Hell must have truly frozen over: the Star Telegram [AKA the Startle Gram] ran a positive story on firearms. It is great to hear this gentleman finally got a family heirloom back in his possession.
This story is a good reminder for all of us to keep an updated list of our firearms and their serial numbers.
Mystery solved: Woman on WWII vet’s gun ID’d
Posted on Sat, Aug. 30, 2008
Parker County Sheriff Larry Fowler spent much of early Friday morning on the phone, talking to people about the Case of the Dark-Haired Beauty on the .45 Pistol.But none of the callers could answer Fowler’s questions about the seized weapon — who was the woman in the photos beneath the pistol’s custom plexiglass grips and who was the gun’s owner?Then, about mid-morning, an emotional Jim Morris called from his home in Stephenville with a story about a Nebraska girl who met a young officer from Texas and sent him off to fight the Germans.
Within a few hours, the case was solved.
“I have no doubt it’s his pistol,” Fowler said. “It’s a great ending to a mystery.”
Morris, 62, can hardly believe that he opened his morning Star-Telegram and saw his father’s service weapon and his mother’s picture, in the hands of the Parker County sheriff. He had all but given up hope he would see it again.
“Nothing in this world that I owned had more sentimental value to me,” he said. “That gun meant the world to me. It means the world to me. I was in tears when I read that article.”
Last October, someone stole three guns from Morris’ house, including his father’s .45-caliber Army pistol. He filed a police report with Stephenville but did not have the serial numbers.
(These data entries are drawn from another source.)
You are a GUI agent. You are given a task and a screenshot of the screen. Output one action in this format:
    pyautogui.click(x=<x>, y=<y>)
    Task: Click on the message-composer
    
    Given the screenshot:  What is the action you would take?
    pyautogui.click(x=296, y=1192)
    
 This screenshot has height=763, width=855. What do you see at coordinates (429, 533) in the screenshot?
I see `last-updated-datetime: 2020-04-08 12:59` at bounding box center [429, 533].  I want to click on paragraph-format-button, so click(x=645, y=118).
Two months later, sheriff’s deputies in Parker County seized the weapon while executing a search warrant at a house near Azle. But because the serial number wasn’t in a crime database, they didn’t know to whom it belonged. They put it in a property room, where Fowler — a history buff — found it this month and renewed a search for the rightful owner.
Shortly after the attack on Pearl Harbor, James L. Morris — born in Palestine, reared in Maypearl — dropped out of the Texas Tech University engineering program and enlisted in the Army. The Army sent him to officer candidate school in Virginia.
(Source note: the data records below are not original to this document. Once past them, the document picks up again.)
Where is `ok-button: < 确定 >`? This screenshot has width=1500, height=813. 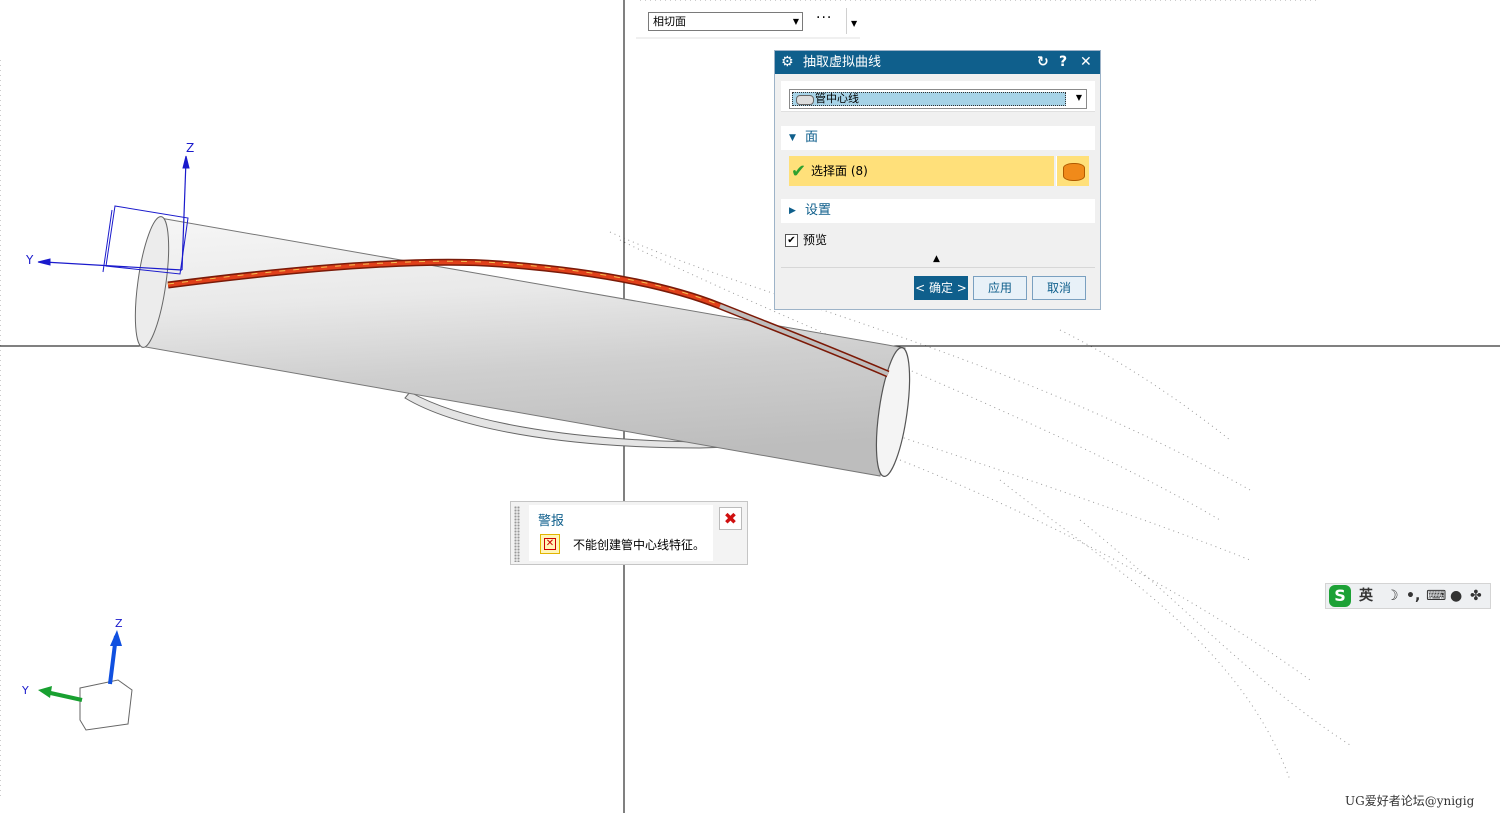 ok-button: < 确定 > is located at coordinates (941, 288).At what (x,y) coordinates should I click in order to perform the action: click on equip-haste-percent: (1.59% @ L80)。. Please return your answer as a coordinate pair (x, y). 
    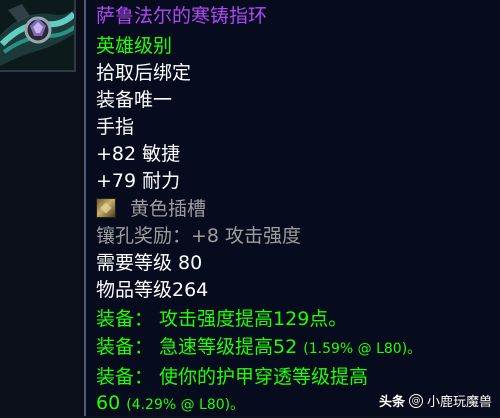
    Looking at the image, I should click on (362, 349).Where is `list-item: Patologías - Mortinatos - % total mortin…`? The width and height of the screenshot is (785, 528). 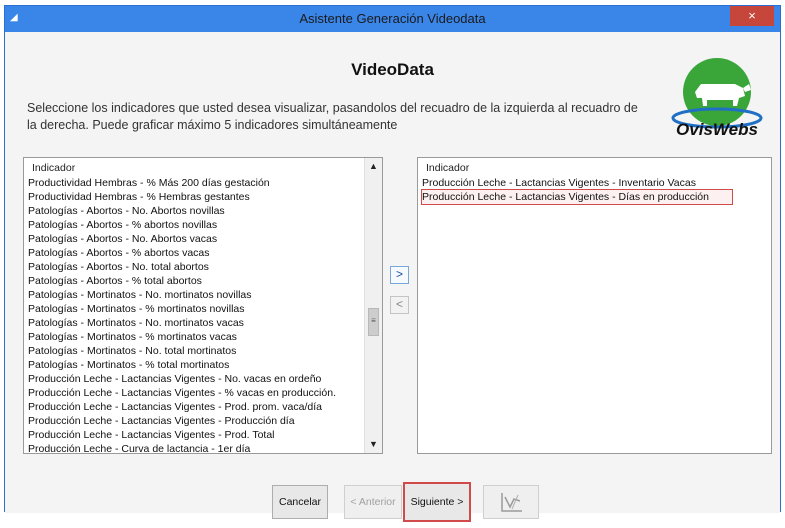 list-item: Patologías - Mortinatos - % total mortin… is located at coordinates (196, 365).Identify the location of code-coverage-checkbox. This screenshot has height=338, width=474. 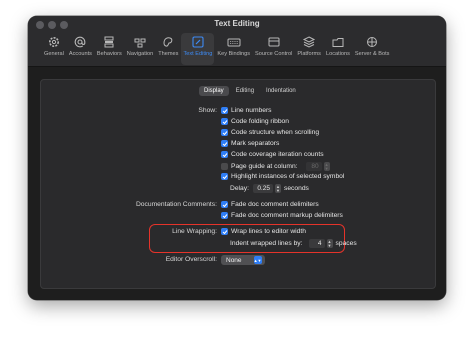
(224, 154).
There he met Velma Cashatt, a girl from Harrison, Neb., who had gone to Washington, D.C., to work for the government during the war.
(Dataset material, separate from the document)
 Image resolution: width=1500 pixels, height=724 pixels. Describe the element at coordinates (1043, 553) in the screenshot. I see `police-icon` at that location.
They married before he shipped out with the 82nd Engineer Combat Battalion, which landed at Omaha Beach two weeks after D-Day. Morris served as the battalion’s executive officer and later its commanding officer as the unit fought through France and Germany in 1944 and ’45, including the Battle of the Bulge.
“He got to see a lot of the horrors of that time,” his son said.
The custom, plexiglass hand grips came from the windshield of a crashed German bomber.
“His men took that windshield out and made those grips for his weapon,” Jim Morris said. “They really admired him.”
His father died last September at the age of 89. His mother died in 2005.
About 10 years before his father died, Jim Morris, a retired Navy chief petty officer, asked him for the gun. After losing it for nine months, he plans to drive to Weatherford on Tuesday to retrieve it and thank Fowler.
“I never thought I would see it again,” he said. “My son will get it when I pass away.”
Fowler, for his part, isn’t quite done with the case.
“I expect I’ll be filing charges of possession of stolen property on the guy who had it,” he said.